_Input data_.
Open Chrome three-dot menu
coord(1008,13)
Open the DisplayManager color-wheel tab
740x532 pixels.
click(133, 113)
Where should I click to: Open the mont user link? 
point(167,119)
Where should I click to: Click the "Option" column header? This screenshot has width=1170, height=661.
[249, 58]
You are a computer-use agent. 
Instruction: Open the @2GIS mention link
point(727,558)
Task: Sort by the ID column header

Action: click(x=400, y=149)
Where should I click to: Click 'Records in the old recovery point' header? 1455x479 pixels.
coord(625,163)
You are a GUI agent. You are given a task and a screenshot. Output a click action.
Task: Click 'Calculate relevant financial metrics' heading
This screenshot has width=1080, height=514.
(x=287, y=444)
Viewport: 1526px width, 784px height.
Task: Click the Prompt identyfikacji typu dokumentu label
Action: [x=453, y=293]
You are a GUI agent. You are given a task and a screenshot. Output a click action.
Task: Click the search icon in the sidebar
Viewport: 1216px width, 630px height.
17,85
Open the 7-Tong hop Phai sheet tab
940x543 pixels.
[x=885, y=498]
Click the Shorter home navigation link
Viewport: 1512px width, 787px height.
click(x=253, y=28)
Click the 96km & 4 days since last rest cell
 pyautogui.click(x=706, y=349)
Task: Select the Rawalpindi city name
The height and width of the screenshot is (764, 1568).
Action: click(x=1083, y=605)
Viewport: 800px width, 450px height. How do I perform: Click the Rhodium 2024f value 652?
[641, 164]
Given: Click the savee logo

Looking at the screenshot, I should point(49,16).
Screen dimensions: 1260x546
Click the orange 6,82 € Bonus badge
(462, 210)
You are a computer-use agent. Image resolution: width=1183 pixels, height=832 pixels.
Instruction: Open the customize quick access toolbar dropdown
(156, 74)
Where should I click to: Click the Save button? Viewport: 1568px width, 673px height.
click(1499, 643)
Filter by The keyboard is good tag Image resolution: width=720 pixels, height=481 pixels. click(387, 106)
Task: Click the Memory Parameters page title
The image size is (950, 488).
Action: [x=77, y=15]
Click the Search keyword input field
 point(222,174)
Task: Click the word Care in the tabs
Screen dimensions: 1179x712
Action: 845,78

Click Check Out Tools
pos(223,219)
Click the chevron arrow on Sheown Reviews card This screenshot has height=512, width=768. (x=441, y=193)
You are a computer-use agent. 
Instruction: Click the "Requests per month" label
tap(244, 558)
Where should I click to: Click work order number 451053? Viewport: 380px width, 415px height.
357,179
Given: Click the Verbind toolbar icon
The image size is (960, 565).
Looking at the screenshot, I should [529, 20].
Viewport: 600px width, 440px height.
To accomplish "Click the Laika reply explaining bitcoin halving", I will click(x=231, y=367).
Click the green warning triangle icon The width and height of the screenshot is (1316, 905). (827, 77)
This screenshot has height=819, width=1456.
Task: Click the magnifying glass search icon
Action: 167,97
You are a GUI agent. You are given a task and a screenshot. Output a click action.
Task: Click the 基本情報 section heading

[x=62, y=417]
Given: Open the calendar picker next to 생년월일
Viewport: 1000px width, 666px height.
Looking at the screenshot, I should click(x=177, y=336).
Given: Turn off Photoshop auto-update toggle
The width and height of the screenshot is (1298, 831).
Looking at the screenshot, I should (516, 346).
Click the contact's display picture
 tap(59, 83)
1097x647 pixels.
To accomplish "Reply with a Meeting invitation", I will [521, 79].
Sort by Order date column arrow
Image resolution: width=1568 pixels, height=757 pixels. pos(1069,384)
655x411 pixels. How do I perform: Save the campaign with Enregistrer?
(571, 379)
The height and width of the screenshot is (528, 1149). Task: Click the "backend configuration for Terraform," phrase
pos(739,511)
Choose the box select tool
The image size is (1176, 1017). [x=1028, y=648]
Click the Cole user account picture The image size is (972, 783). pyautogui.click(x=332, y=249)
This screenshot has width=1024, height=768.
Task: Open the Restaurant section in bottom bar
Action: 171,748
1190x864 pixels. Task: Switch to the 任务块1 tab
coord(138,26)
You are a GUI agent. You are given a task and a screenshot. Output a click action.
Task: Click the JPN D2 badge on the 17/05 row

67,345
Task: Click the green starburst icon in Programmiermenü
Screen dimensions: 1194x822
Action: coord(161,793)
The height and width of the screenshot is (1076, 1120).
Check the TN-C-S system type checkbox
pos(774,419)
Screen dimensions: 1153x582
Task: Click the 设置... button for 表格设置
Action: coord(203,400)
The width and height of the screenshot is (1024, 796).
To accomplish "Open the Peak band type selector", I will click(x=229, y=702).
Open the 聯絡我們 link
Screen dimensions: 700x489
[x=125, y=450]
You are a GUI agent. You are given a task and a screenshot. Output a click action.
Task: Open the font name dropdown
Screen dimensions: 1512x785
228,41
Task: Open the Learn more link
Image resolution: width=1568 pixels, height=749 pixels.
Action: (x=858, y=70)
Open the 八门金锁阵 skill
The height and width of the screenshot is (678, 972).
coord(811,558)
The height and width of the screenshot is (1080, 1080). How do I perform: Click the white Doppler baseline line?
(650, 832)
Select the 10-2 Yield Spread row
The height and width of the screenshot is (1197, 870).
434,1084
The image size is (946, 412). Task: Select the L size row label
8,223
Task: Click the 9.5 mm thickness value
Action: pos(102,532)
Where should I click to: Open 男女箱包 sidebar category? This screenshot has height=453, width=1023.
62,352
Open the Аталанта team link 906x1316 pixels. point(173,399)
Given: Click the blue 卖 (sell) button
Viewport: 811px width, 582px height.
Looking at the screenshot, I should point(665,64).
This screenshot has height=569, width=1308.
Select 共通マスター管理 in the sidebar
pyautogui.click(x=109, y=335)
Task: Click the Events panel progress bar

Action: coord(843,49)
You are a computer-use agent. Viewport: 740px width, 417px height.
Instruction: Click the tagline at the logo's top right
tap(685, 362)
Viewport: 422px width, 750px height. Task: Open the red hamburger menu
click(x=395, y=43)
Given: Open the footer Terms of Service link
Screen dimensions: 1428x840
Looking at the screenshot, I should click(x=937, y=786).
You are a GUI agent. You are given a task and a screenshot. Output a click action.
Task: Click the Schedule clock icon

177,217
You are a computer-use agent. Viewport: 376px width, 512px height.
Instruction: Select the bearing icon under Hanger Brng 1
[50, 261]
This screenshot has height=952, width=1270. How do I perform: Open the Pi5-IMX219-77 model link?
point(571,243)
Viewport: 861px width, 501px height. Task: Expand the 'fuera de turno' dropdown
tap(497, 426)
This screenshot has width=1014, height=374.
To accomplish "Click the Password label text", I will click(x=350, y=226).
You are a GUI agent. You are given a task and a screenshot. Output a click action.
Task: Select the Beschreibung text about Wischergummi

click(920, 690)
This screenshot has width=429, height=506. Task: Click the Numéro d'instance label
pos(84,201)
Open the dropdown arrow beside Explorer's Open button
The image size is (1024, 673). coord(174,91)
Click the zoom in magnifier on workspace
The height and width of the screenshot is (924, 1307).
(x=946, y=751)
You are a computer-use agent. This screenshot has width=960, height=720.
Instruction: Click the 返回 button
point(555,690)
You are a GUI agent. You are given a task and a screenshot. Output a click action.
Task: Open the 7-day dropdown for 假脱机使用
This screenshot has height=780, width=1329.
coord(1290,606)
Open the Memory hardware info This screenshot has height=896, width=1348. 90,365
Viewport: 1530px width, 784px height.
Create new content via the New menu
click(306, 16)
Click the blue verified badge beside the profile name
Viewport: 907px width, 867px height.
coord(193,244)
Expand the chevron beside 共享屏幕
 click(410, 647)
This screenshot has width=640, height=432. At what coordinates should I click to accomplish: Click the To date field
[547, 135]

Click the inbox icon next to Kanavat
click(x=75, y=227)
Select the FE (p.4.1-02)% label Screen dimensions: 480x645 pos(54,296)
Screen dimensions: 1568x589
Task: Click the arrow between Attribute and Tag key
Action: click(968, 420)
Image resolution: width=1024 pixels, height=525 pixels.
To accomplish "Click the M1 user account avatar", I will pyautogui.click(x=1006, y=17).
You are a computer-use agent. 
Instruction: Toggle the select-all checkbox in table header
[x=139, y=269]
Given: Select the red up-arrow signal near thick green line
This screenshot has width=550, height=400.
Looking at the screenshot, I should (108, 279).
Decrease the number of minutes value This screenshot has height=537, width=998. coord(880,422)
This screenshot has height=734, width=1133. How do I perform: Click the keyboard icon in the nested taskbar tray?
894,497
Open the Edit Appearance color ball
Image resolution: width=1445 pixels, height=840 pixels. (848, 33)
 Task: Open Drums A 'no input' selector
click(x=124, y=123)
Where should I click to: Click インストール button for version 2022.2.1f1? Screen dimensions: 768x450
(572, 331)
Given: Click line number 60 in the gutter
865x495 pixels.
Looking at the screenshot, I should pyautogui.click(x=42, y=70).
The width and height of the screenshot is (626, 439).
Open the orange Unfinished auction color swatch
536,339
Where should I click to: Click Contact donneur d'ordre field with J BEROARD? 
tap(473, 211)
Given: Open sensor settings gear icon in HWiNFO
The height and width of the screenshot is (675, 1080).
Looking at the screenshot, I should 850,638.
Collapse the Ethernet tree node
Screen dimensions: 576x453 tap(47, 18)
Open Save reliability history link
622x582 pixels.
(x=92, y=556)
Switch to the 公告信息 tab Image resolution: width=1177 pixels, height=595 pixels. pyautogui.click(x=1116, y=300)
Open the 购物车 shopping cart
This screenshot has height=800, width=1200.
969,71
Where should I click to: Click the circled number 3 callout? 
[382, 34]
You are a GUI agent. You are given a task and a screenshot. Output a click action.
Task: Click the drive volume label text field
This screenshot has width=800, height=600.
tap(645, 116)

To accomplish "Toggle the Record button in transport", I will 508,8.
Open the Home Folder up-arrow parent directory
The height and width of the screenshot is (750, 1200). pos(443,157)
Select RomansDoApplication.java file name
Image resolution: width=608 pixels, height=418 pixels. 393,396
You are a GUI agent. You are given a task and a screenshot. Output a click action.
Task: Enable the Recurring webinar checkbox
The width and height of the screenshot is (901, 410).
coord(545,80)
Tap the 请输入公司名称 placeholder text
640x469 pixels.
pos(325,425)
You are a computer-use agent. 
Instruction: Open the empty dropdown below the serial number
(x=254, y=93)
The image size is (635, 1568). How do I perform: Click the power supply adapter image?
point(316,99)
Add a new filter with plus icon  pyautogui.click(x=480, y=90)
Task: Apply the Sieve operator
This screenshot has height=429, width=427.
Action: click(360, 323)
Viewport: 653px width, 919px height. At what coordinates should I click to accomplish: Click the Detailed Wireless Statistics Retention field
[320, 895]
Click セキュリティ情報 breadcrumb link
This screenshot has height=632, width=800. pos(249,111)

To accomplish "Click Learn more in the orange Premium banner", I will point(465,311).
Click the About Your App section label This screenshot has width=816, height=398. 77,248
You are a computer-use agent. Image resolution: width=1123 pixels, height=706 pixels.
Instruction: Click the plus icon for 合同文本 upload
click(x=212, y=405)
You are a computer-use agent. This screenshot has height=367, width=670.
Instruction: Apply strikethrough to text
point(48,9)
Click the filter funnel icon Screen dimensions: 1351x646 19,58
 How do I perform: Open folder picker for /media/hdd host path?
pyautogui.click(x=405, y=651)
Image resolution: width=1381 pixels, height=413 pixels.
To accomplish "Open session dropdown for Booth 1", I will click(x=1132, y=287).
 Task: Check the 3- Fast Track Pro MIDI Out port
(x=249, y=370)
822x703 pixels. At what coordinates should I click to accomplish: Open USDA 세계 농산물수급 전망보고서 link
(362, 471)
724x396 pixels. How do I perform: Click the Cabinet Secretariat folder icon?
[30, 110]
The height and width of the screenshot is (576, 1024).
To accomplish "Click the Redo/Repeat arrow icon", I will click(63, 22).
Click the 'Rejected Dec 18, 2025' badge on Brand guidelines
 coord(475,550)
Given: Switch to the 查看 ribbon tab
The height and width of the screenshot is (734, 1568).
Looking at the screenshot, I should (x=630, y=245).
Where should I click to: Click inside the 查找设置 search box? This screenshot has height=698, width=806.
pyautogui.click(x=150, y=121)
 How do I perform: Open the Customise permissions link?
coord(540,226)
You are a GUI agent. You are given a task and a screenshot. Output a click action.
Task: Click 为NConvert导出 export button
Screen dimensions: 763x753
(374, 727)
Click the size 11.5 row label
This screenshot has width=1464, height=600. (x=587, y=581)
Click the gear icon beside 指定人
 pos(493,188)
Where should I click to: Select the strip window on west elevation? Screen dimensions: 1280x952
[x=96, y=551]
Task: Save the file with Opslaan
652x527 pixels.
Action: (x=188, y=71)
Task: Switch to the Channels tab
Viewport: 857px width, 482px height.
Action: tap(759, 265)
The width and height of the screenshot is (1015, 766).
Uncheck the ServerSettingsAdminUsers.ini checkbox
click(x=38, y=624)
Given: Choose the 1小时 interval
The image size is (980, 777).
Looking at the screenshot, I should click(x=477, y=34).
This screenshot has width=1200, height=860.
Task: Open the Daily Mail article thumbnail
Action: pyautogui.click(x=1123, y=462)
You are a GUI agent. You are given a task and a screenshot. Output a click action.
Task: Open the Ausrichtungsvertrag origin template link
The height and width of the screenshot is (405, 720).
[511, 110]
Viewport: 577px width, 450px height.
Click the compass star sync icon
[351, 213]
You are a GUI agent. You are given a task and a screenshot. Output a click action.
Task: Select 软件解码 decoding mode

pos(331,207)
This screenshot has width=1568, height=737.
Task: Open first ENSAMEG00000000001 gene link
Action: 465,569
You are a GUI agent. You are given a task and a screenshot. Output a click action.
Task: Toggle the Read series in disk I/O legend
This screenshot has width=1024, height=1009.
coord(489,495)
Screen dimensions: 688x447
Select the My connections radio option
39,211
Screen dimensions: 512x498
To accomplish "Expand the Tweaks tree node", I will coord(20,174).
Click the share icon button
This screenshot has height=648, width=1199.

_Instructions to follow_. The answer must be one number: how many lines in the material above contain the word "blue".

_Answer to this task_. 2